For another reader, the simple life might mean raising a large family in the country, earning an income by raising goats and producing goat milk and related products.
Neither choice is bad
, as long as both parties feel that they are living out their purpose in the most sustainable manner possible.
What this book is
Simplicity begins on the inside, and eventually manifests itself on the outside – in everyday words, thoughts, and actions. A big part of living a simpler life is focusing on what you believe your purpose, or calling, to be.
So this book consists of two parts. The first part is education. Seeds are sown when new information is received. The first part of the book is going to cover a variety of modern-day issues that tend to oppress personal freedom and hinder sustainable lifestyle choices.
If you think you know all you need to know – the dangers of the food industry, the problems with the educational system, and so on – I still encourage you to read the first part. I find I always gain new nuggets from a book, even if I already know most of the information it offers.

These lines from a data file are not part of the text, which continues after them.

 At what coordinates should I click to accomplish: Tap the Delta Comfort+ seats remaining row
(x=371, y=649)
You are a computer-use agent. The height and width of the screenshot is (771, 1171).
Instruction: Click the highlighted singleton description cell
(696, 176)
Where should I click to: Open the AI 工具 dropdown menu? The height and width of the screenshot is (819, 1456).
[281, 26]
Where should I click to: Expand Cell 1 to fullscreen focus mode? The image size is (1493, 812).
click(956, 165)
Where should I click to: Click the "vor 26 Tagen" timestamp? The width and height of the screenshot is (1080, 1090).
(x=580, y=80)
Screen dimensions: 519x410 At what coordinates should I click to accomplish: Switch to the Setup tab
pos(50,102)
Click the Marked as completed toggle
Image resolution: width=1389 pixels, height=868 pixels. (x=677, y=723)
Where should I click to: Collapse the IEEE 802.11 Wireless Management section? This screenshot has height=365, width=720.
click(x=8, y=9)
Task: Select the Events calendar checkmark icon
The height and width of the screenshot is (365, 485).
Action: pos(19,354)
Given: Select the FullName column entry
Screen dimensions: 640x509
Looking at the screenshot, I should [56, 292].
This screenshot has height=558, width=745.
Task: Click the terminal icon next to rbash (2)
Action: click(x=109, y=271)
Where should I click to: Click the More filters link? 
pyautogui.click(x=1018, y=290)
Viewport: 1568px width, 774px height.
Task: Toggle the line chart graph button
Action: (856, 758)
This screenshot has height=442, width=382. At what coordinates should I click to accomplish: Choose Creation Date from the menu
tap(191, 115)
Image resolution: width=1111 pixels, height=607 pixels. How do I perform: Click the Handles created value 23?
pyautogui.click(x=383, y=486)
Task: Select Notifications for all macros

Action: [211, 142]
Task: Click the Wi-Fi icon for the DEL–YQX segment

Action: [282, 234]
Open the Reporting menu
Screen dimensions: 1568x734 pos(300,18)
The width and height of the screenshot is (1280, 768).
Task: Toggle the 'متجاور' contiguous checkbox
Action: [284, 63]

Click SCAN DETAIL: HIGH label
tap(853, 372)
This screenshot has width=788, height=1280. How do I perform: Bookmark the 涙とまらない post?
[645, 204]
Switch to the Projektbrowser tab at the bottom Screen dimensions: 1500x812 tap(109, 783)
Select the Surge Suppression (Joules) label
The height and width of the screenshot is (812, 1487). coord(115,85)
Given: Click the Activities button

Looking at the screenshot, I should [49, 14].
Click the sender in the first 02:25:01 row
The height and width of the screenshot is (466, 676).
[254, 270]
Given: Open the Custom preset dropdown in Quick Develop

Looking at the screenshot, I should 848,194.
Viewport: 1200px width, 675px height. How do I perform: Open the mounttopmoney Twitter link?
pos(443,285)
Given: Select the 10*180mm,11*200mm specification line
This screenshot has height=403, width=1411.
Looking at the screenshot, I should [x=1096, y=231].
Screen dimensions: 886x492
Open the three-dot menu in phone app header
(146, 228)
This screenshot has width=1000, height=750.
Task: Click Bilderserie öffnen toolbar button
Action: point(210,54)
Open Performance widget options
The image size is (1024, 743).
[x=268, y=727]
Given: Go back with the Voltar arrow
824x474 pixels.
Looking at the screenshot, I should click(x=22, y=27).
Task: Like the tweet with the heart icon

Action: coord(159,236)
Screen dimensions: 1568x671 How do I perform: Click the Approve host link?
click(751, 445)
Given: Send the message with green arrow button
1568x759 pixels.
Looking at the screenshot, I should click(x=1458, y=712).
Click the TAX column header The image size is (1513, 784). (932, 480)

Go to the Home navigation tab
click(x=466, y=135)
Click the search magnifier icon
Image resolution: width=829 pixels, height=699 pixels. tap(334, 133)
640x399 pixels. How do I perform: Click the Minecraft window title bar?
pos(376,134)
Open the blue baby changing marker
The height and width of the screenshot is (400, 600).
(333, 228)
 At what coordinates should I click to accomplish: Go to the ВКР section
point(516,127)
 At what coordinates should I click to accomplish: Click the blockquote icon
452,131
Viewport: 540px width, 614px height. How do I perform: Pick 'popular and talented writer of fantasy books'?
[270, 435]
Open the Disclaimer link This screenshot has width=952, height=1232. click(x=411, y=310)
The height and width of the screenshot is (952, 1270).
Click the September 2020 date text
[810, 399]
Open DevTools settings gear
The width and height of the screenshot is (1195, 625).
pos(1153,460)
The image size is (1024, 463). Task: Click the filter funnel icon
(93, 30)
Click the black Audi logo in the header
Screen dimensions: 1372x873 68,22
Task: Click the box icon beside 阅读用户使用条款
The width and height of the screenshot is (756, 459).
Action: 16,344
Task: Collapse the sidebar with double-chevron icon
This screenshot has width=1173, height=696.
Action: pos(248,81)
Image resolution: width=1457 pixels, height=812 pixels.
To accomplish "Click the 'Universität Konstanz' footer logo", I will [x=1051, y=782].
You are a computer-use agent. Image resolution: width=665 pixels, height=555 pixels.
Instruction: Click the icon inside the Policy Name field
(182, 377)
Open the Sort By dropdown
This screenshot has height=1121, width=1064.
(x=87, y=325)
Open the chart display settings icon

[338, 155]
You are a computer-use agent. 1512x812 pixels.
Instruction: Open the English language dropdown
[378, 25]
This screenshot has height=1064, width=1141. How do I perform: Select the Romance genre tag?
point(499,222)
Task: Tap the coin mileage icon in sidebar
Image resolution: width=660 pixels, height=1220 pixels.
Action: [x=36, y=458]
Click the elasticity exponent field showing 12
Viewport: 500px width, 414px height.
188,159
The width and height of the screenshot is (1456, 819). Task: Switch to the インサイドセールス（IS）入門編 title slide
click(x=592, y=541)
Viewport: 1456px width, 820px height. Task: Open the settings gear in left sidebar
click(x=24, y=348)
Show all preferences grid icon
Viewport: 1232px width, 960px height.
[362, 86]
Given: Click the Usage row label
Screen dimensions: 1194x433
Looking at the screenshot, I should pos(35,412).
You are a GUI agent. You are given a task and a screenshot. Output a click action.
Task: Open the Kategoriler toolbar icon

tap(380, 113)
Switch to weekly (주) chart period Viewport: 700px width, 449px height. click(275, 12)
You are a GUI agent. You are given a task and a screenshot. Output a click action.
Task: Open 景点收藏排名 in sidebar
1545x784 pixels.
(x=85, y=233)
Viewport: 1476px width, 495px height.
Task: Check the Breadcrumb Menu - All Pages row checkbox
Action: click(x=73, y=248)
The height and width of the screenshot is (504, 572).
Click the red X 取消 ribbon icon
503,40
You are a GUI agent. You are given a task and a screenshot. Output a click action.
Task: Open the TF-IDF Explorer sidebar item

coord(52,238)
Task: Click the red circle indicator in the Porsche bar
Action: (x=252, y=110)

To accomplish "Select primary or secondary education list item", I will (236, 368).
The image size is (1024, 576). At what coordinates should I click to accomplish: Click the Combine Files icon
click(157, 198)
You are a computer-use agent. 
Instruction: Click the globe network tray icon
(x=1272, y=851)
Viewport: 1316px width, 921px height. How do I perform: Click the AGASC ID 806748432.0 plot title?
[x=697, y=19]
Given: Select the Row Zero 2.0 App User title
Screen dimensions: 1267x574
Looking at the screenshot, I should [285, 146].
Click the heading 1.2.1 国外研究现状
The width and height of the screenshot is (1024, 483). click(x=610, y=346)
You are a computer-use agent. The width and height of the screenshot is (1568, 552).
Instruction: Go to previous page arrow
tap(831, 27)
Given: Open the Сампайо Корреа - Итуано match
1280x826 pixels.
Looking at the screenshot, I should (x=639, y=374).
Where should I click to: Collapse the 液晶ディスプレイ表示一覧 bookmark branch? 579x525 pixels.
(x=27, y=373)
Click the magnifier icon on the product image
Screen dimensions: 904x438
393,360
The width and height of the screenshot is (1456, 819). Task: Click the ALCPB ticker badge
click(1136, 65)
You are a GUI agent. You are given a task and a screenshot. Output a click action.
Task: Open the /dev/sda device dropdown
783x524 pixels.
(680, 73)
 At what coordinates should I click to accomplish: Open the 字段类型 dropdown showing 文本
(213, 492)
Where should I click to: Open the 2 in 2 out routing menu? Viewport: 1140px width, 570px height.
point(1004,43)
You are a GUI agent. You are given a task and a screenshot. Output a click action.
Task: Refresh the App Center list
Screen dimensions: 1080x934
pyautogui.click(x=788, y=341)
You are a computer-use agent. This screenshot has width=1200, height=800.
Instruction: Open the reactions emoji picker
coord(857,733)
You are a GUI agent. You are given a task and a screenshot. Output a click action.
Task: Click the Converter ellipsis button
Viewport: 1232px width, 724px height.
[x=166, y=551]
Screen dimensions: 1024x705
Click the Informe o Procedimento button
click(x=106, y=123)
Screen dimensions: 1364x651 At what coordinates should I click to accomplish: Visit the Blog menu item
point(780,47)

The second part of the book gets into the Template of Simple Living, which can be broken into three main parts:
1. Determine your priorities.
2. Eliminate whatever is in your life that get in the way of your priorities.
3. Take Earth- and relationship-sustainable steps every day toward fulfilling your purpose.
Sounds simple, doesn’t it? That’s because life was never meant to be complicated! At least, not as complicated as we’ve made it. Of course, the diversity and number of people on the planet automatically bring unavoidable levels of complexity. Still, when you seek to live a simple, fulfilling life that respects the needs of others, many of the complexities fade into the woodwork.
Love God, love your neighbor, love yourself.
That’s not always easy. But I am not promising any part of the processes this book will take you through will be easy. Simple
and easy
are not synonyms.
Things will be made easier, however, if you remember one thing: the world is not a perfect place, and nobody living on it is perfect.
A word on perfectionism
This is an imperfect world where bad things happen to good people; prejudices, stereotypes and self-deceptions cause misunderstandings and warped perceptions; and unexpected – often unwanted – twists seem to be the norm.
It is also a technology-driven world.
To have ideals is a good and noble thing, but you will be miserable if you expect those ideals to manifest in the precise form that you envision.
This is another reason that I am not going to should
on you in this book: everybody’s life circumstances are different. What you wish could be your ideal simple life may be – and probably is – impossible, because you are not alone. Again, it’s a matter of living your life in the context of relationships with other people, and in the context of your calling.
I’ll use myself as an example. When my son was two, we were living in the suburbs and I desperately wanted to quit using the clothes dryer. But every time I hung laundry out on the lines in the backyard, my son would throw clods of dirt at it! I had to wait a couple of years before I could do this. I had my ideal, but the timing was not right to act on that ideal.